そこで、QRコードのリンク先をリダイレクトしてくれる中間サーバがあればよいのですが、そんな都合のよいサーバがクソ営業セクションでは生成・運用ができません。コストもかけられないのが現状です。

そこで、なにかいい手がないかと思いつくってみたのが今回の簡単QRコードリダイレクターになります。基本先ほど言ったようにQRコードで指定されるURLをリダイレクトするものになるので技術的には大したことはないのですが、作り方を知っているとわりと便利です。備忘のためにメモしておきます。

必要なもの

今回必要になるのは2つだけです。

  • GitHubアカウント
  • Gitのコマンドが使用できる端末

冒頭でもいいましたが、今回はリンク先をリダイレクトしてくれるhtmlを配置するサーバーが必要になります。そこはGitHub Pagesを使用することで解決することにしました。GitHubのユーザーの登録に関しては、ググってもらえれば親切なサイトが多く出ていると思いますので、今回は思いっきり省略します。

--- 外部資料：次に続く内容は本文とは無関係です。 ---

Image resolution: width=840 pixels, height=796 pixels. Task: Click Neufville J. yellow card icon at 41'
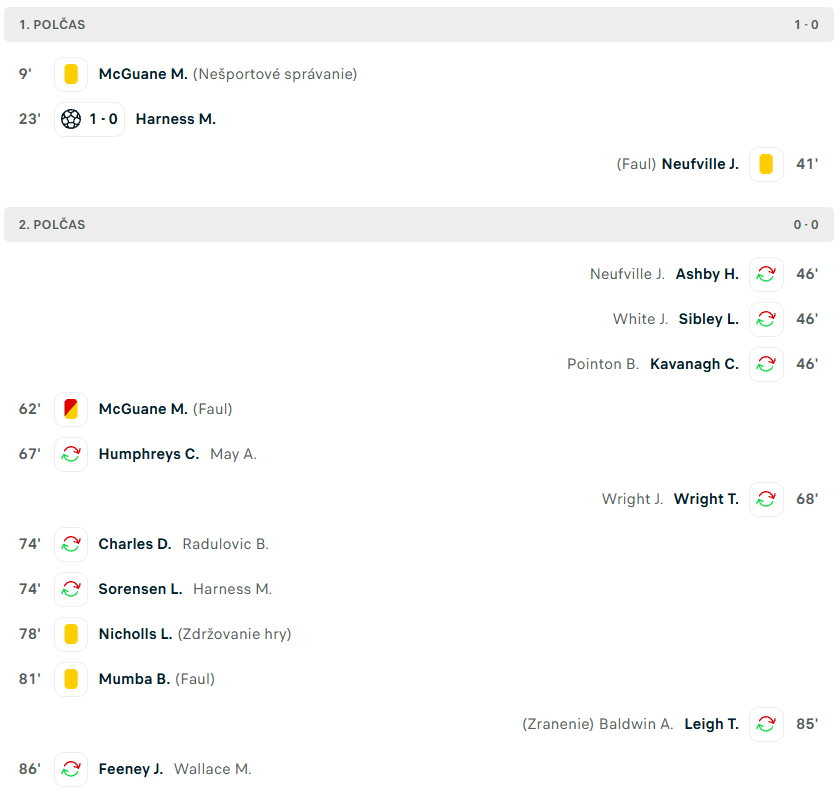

問題は2つ目です。クソ営業セクションではGitコマンドが入ったような自由を与えられたPCなどは使用できません。そこで、今回はRaspberryPiを使用しました。こんなところで使えるRaspberryPiは素敵です。開発に携わっている方にはなにも苦労しないで手に入るかと思います。

手順としては以下のようになると思います。やり方はいろいろあると思いますが、今回は以下のようにしました。

  1. GitHub上でリモートリポジトリを作成する。
  2. 作成したリモートリポジトリをgit cloneする
  3. Cloneしたローカルリポジトリディレクトリに移動する
  4. 空のgh-pagesブランチを作成する
  5. URLをリダイレクトするhtmlファイルをリポジトリ内にコピーする
  6. ローカルリポジトリにコミットする
  7. リモートリポジトリにプッシュする
  8. GitHub PagesのURLでQRコードの作成を行う

そんな大したことはない作業です。(自分はあまり作業できないのですが…) では順番に見ていきます。

1. GitHubで(リモート)リポジトリ作成

GitHubを使って、リモートリポジトリを作成します。コマンドラインがあまり得意ではないので今回はWEBのUIを使用しています。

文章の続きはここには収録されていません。